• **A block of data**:
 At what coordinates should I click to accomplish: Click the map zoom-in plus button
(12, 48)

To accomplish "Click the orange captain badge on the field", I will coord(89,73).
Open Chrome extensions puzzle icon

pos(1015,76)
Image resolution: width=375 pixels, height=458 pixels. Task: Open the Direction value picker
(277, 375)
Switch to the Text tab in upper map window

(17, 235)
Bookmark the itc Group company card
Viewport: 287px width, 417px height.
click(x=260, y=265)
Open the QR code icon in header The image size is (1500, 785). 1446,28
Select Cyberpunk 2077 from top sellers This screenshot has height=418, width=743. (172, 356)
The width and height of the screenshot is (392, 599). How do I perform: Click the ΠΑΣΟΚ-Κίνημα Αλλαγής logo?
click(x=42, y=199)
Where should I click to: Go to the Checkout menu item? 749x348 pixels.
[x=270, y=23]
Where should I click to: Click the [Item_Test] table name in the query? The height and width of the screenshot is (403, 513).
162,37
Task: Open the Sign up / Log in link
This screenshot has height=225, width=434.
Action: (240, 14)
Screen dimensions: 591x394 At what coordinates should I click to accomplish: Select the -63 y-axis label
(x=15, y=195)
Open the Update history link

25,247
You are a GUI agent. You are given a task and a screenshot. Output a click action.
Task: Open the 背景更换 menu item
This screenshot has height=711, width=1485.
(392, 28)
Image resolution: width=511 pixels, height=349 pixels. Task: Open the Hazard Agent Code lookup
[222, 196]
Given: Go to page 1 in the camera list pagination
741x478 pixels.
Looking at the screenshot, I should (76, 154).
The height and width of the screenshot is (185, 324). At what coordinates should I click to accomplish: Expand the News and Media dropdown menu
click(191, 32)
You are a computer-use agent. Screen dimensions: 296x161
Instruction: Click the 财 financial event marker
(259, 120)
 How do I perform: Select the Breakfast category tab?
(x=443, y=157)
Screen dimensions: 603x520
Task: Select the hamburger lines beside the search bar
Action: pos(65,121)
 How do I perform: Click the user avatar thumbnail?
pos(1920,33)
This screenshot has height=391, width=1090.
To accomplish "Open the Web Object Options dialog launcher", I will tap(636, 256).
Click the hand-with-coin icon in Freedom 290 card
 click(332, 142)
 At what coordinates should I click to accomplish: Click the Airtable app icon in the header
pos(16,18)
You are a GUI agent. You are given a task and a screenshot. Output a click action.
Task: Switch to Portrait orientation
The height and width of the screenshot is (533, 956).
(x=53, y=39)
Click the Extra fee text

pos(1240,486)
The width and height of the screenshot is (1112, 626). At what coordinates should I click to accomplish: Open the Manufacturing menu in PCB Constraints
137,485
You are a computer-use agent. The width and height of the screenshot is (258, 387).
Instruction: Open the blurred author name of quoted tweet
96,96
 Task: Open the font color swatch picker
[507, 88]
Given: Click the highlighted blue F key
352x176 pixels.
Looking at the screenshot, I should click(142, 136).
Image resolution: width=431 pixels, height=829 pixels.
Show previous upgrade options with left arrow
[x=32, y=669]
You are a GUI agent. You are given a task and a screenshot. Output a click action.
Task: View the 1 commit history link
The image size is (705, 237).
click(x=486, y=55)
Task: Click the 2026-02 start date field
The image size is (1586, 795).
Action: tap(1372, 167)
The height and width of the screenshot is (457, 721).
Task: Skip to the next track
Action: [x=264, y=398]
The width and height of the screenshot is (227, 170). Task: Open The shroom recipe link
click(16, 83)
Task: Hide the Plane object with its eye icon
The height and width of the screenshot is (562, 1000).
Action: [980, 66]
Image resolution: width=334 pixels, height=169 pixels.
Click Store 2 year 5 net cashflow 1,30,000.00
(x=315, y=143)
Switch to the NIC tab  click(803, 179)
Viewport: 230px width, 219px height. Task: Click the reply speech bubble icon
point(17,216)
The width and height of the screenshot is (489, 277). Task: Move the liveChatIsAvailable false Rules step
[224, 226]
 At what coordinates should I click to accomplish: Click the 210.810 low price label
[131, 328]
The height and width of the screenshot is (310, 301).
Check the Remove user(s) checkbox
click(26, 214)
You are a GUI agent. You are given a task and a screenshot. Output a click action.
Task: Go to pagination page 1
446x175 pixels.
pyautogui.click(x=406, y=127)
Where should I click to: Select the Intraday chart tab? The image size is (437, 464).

• **Stated task**:
Write out the whole listing again, replacing "Where should I click to" with "Which spot should I click to" every time it occurs and leaving the rest as it is.

• **Answer to the problem**:
 At what coordinates should I click to accomplish: Click the map zoom-in plus button
(12, 48)

To accomplish "Click the orange captain badge on the field", I will coord(89,73).
Open Chrome extensions puzzle icon

pos(1015,76)
Image resolution: width=375 pixels, height=458 pixels. Task: Open the Direction value picker
(277, 375)
Switch to the Text tab in upper map window

(17, 235)
Bookmark the itc Group company card
Viewport: 287px width, 417px height.
click(x=260, y=265)
Open the QR code icon in header The image size is (1500, 785). 1446,28
Select Cyberpunk 2077 from top sellers This screenshot has height=418, width=743. (172, 356)
The width and height of the screenshot is (392, 599). How do I perform: Click the ΠΑΣΟΚ-Κίνημα Αλλαγής logo?
click(x=42, y=199)
Which spot should I click to: Go to the Checkout menu item? 749x348 pixels.
[x=270, y=23]
Which spot should I click to: Click the [Item_Test] table name in the query? The height and width of the screenshot is (403, 513).
162,37
Task: Open the Sign up / Log in link
This screenshot has height=225, width=434.
Action: (240, 14)
Screen dimensions: 591x394 At what coordinates should I click to accomplish: Select the -63 y-axis label
(x=15, y=195)
Open the Update history link

25,247
You are a GUI agent. You are given a task and a screenshot. Output a click action.
Task: Open the 背景更换 menu item
This screenshot has height=711, width=1485.
(392, 28)
Image resolution: width=511 pixels, height=349 pixels. Task: Open the Hazard Agent Code lookup
[222, 196]
Given: Go to page 1 in the camera list pagination
741x478 pixels.
Looking at the screenshot, I should (76, 154).
The height and width of the screenshot is (185, 324). At what coordinates should I click to accomplish: Expand the News and Media dropdown menu
click(191, 32)
You are a computer-use agent. Screen dimensions: 296x161
Instruction: Click the 财 financial event marker
(259, 120)
 How do I perform: Select the Breakfast category tab?
(x=443, y=157)
Screen dimensions: 603x520
Task: Select the hamburger lines beside the search bar
Action: pos(65,121)
 How do I perform: Click the user avatar thumbnail?
pos(1920,33)
This screenshot has height=391, width=1090.
To accomplish "Open the Web Object Options dialog launcher", I will tap(636, 256).
Click the hand-with-coin icon in Freedom 290 card
 click(332, 142)
 At what coordinates should I click to accomplish: Click the Airtable app icon in the header
pos(16,18)
You are a GUI agent. You are given a task and a screenshot. Output a click action.
Task: Switch to Portrait orientation
The height and width of the screenshot is (533, 956).
(x=53, y=39)
Click the Extra fee text

pos(1240,486)
The width and height of the screenshot is (1112, 626). At what coordinates should I click to accomplish: Open the Manufacturing menu in PCB Constraints
137,485
You are a computer-use agent. The width and height of the screenshot is (258, 387).
Instruction: Open the blurred author name of quoted tweet
96,96
 Task: Open the font color swatch picker
[507, 88]
Given: Click the highlighted blue F key
352x176 pixels.
Looking at the screenshot, I should click(142, 136).
Image resolution: width=431 pixels, height=829 pixels.
Show previous upgrade options with left arrow
[x=32, y=669]
You are a GUI agent. You are given a task and a screenshot. Output a click action.
Task: View the 1 commit history link
The image size is (705, 237).
click(x=486, y=55)
Task: Click the 2026-02 start date field
The image size is (1586, 795).
Action: tap(1372, 167)
The height and width of the screenshot is (457, 721).
Task: Skip to the next track
Action: [x=264, y=398]
The width and height of the screenshot is (227, 170). Task: Open The shroom recipe link
click(16, 83)
Task: Hide the Plane object with its eye icon
The height and width of the screenshot is (562, 1000).
Action: [980, 66]
Image resolution: width=334 pixels, height=169 pixels.
Click Store 2 year 5 net cashflow 1,30,000.00
(x=315, y=143)
Switch to the NIC tab  click(803, 179)
Viewport: 230px width, 219px height. Task: Click the reply speech bubble icon
point(17,216)
The width and height of the screenshot is (489, 277). Task: Move the liveChatIsAvailable false Rules step
[224, 226]
 At what coordinates should I click to accomplish: Click the 210.810 low price label
[131, 328]
The height and width of the screenshot is (310, 301).
Check the Remove user(s) checkbox
click(26, 214)
You are a GUI agent. You are given a task and a screenshot. Output a click action.
Task: Go to pagination page 1
446x175 pixels.
pyautogui.click(x=406, y=127)
Which spot should I click to: Select the Intraday chart tab? The image size is (437, 464).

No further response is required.